THE TASK >> Leaving the pictures aside, return the listing exactly as it appears.

TASK INPUTS >>

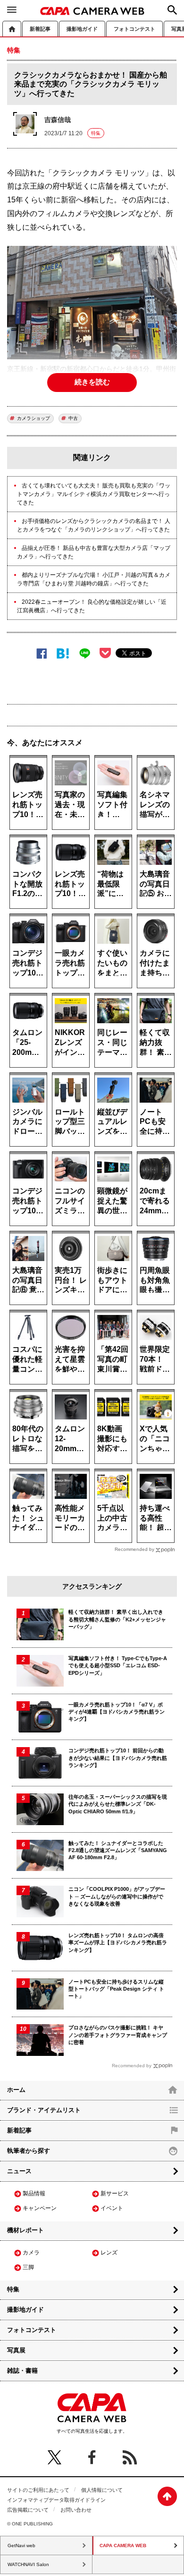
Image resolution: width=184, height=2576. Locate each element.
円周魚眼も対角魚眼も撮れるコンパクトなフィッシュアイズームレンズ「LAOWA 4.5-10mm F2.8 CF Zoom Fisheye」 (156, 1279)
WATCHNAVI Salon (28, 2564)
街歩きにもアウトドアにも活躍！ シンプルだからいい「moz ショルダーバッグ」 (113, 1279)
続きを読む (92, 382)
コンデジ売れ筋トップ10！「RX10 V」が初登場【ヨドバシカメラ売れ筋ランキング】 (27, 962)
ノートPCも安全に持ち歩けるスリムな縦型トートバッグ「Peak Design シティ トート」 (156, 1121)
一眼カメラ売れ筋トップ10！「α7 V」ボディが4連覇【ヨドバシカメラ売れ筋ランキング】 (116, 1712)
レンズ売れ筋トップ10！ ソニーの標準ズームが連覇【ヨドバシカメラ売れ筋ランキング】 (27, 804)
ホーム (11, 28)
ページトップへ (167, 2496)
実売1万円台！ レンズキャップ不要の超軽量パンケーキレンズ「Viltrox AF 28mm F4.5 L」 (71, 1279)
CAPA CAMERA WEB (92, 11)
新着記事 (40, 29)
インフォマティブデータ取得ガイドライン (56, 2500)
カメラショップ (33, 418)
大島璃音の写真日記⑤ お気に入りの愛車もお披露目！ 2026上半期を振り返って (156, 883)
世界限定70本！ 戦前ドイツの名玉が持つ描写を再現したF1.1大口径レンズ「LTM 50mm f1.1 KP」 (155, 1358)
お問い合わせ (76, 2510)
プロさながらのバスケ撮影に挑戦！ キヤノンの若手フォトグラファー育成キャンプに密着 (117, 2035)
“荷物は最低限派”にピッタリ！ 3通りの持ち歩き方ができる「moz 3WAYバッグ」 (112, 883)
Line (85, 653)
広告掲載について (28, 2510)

REPLY TO THE TASK >>
Image resolution: width=184, height=2576. Locate each element.
円周魚眼も対角魚眼も撮れるコンパクトなフィッシュアイズームレンズ「LAOWA 4.5-10mm F2.8 CF Zoom Fisheye」 (156, 1279)
WATCHNAVI Salon (28, 2564)
街歩きにもアウトドアにも活躍！ シンプルだからいい「moz ショルダーバッグ」 (113, 1279)
続きを読む (92, 382)
コンデジ売れ筋トップ10！「RX10 V」が初登場【ヨドバシカメラ売れ筋ランキング】 (27, 962)
ノートPCも安全に持ち歩けるスリムな縦型トートバッグ「Peak Design シティ トート」 (156, 1121)
一眼カメラ売れ筋トップ10！「α7 V」ボディが4連覇【ヨドバシカメラ売れ筋ランキング】 (116, 1712)
レンズ売れ筋トップ10！ ソニーの標準ズームが連覇【ヨドバシカメラ売れ筋ランキング】 (27, 804)
ホーム (11, 28)
ページトップへ (167, 2496)
実売1万円台！ レンズキャップ不要の超軽量パンケーキレンズ「Viltrox AF 28mm F4.5 L」 (71, 1279)
CAPA CAMERA WEB (92, 11)
新着記事 (40, 29)
インフォマティブデータ取得ガイドライン (56, 2500)
カメラショップ (33, 418)
大島璃音の写真日記⑤ お気に入りの愛車もお披露目！ 2026上半期を振り返って (156, 883)
世界限定70本！ 戦前ドイツの名玉が持つ描写を再現したF1.1大口径レンズ「LTM 50mm f1.1 KP」 (155, 1358)
お問い合わせ (76, 2510)
プロさながらのバスケ撮影に挑戦！ キヤノンの若手フォトグラファー育成キャンプに密着 (117, 2035)
“荷物は最低限派”にピッタリ！ 3通りの持ち歩き方ができる「moz 3WAYバッグ」 (112, 883)
Line (85, 653)
広告掲載について (28, 2510)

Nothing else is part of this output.